PROVIDED MATERIAL
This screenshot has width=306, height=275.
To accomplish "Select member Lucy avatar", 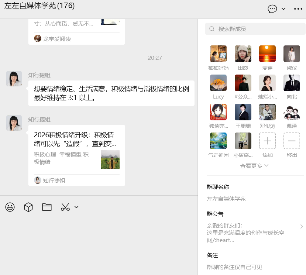I will (218, 83).
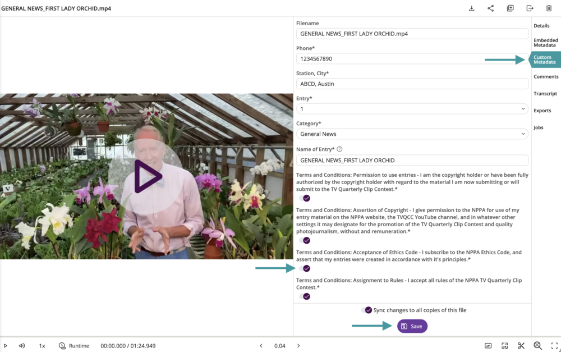
Task: Click the help icon beside Name of Entry
Action: pyautogui.click(x=339, y=149)
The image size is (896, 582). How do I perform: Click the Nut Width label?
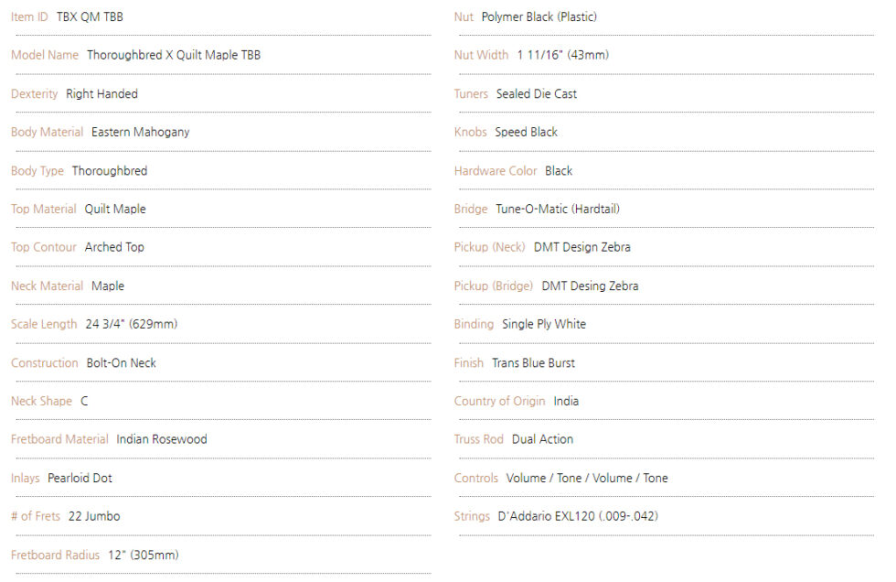[481, 55]
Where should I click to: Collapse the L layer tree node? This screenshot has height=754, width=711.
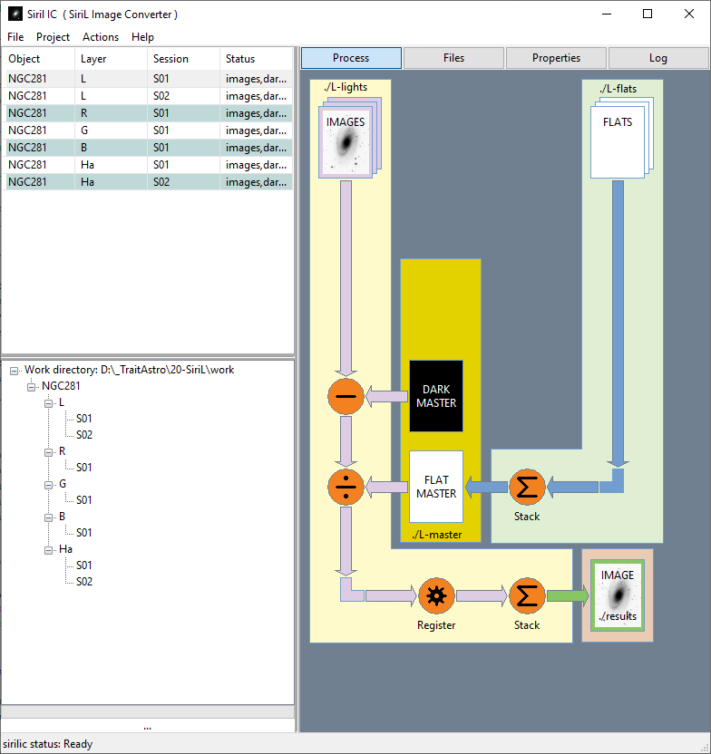pos(49,403)
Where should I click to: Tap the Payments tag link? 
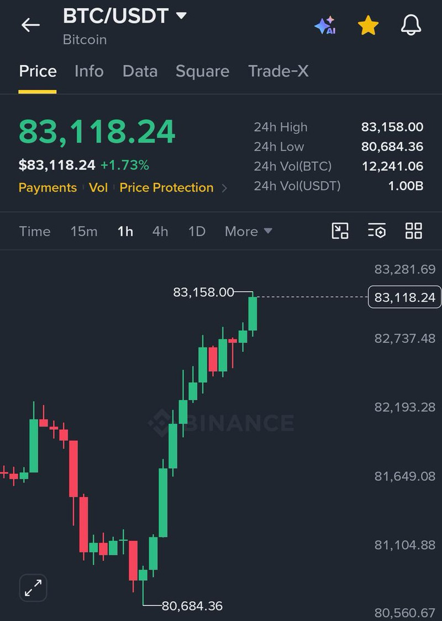(48, 187)
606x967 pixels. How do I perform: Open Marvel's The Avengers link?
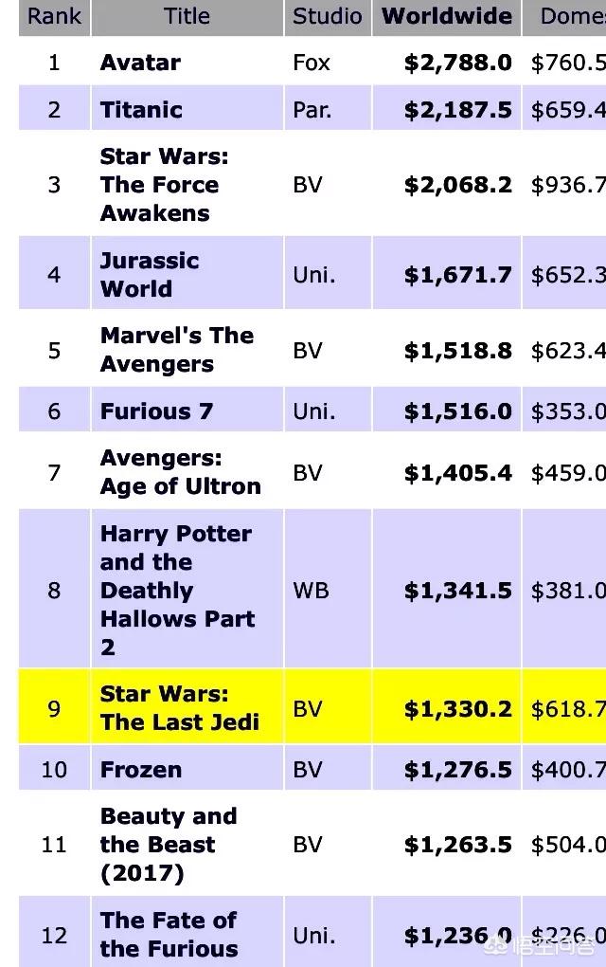click(177, 350)
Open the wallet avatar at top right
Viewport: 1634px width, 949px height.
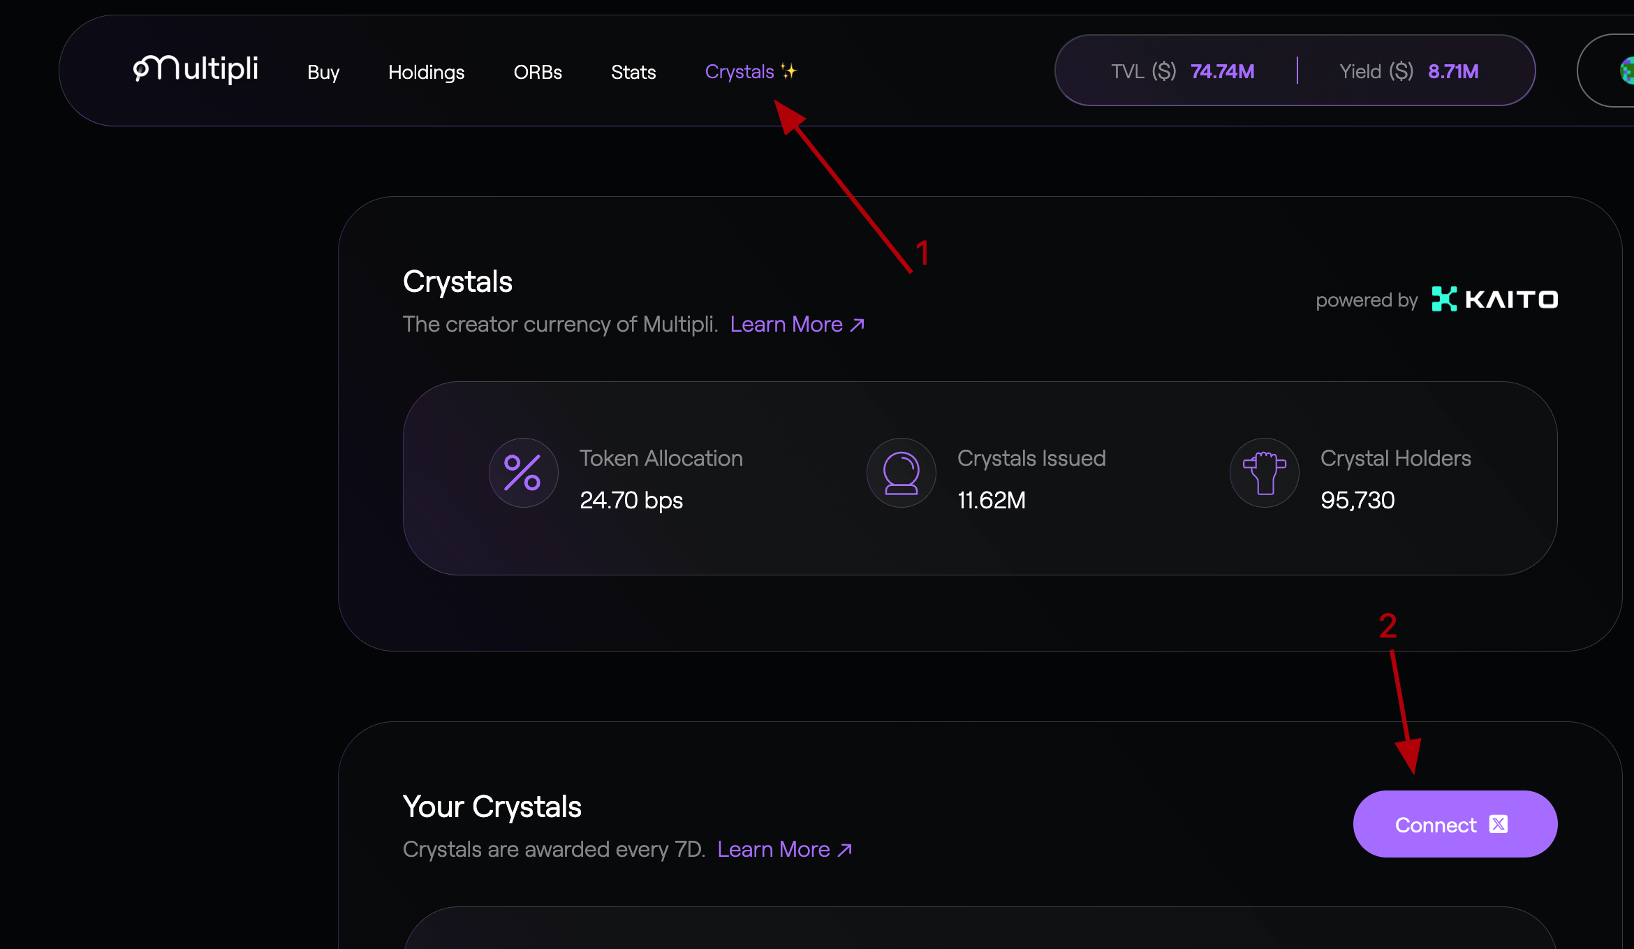1626,71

DESCRIPTION OF THE TASK
An exact restatement is expected of the lines from the line containing "606x967 pixels. How" to the end of the data above, pictures excluded.

OUTPUT FOR THIS EXERCISE
606x967 pixels. How do I perform: Open Marvel's The Avengers link?
click(177, 350)
Open the wallet avatar at top right
Viewport: 1634px width, 949px height.
1626,71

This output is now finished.